同県穴水町の住宅倒壊現場では、がれきの下敷きとなった家族の捜索を、悲痛な思いで見守る男性がいる。(金沢支局 秋野誠、宮嶋範)
この現場では土砂崩れで家屋3棟が倒壊し、町によると6日夕の時点で男女5人の死亡が確認され、計11人の行方がわかっていない。金沢市の障害者支援施設職員の男性(52)が見つめる先にあるのは、このうち1軒の妻の実家。家族4人と親族3人の計7人が見つからないままだ。
男性の一家は、妻(53)の実家で年を越すのが恒例だった。この年末年始も31日から、妻が長男(23)、次男(21)、三男(19)、長女(15)を連れて戻っていた。実家には、妻の両親、妻の弟夫婦と小学生の子供を含め、計10人が集まっていた。
男性は元日の仕事を終えた後、夕方から合流する予定になっていた。年が明けるとすぐに、家族のグループラインで「明けましておめでとう。今年もよろしくね」とメッセージをやりとりした。夕方、金沢市内を出ようとした矢先、激しい揺れに襲われた。

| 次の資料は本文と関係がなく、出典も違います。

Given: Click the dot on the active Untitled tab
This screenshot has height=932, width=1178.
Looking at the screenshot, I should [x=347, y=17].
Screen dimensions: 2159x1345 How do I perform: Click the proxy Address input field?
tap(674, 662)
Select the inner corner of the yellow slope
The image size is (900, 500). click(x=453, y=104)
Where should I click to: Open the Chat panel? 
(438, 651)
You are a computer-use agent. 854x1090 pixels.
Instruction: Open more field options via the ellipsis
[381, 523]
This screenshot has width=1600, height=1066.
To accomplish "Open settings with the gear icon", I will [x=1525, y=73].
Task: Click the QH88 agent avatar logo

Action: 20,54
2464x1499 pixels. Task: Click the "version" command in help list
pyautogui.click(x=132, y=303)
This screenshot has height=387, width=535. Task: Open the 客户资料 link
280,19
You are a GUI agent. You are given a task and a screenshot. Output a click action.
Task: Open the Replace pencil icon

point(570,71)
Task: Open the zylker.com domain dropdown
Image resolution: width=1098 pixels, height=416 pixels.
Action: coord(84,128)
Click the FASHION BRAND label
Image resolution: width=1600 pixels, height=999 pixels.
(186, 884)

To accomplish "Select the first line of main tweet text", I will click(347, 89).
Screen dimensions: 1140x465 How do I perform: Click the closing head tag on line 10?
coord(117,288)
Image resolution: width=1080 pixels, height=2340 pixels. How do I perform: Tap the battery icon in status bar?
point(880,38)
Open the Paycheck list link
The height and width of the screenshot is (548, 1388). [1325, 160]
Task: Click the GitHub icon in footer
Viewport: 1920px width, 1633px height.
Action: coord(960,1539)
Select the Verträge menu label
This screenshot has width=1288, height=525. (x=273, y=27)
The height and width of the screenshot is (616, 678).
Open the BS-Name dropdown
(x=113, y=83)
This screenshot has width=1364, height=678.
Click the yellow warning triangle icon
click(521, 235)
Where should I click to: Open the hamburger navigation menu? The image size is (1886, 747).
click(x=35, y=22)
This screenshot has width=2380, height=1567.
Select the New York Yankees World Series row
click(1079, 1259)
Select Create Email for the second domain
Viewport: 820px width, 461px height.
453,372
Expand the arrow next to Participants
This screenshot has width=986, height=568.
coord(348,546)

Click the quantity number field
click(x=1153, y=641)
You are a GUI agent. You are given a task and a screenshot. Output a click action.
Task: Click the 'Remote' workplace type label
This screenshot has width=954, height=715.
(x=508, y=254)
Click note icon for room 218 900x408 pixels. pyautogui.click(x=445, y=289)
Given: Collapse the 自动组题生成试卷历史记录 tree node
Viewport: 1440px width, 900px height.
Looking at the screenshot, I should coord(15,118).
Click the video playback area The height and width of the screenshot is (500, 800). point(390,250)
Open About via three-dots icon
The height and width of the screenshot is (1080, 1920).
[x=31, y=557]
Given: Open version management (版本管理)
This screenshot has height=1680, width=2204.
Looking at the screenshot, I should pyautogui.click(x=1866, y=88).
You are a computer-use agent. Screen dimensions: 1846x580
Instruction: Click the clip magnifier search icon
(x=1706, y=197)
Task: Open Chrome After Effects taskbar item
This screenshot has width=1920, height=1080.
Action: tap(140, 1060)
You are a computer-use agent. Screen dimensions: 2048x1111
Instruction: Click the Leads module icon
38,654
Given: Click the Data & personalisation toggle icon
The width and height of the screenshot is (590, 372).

妻に何度も電話したが、つながらない。実家周辺はもともと電波のつながりにくい地域だったこともあり、最初は「無事避難できただろう」と考えていた。だが、その後も家族の誰とも連絡が取れず、不安は募った。
町役場や県警に問い合わせ、妻の実家が土砂崩れに巻き込まれたことがわかった。道路が各地で寸断され、金沢市を車で出発できたのは5日朝。ハンドルを握りながら「どこかで生きている。すぐに会える」と、何度も自分に言い聞かせた。悪路を越えて夕方にたどりつくと、変わり果てた風景にぼう然とした。家は土砂で押し流され、横倒しに。屋根瓦もほとんど崩れ落ち、周囲の電柱も根元から折れていた。それでも「顔を見るまでは分からない」と祈るような思いで、連日続く消防隊員らの捜索を見守り続けた。
これまでに、妻の両親、次男が救出されたが、3人とも死亡が確認された。6日朝、病院で対面した次男の遺体は損傷が激しく、見慣れた衣服でようやく本人だと分かった。喪失感で、しばらく動くことができなかった。
男性は捜索の様子を見つめながら、「最後まで見届ける。希望は捨てていない。もう一度、みんなで年を越したいんだ」と涙ながらに語った。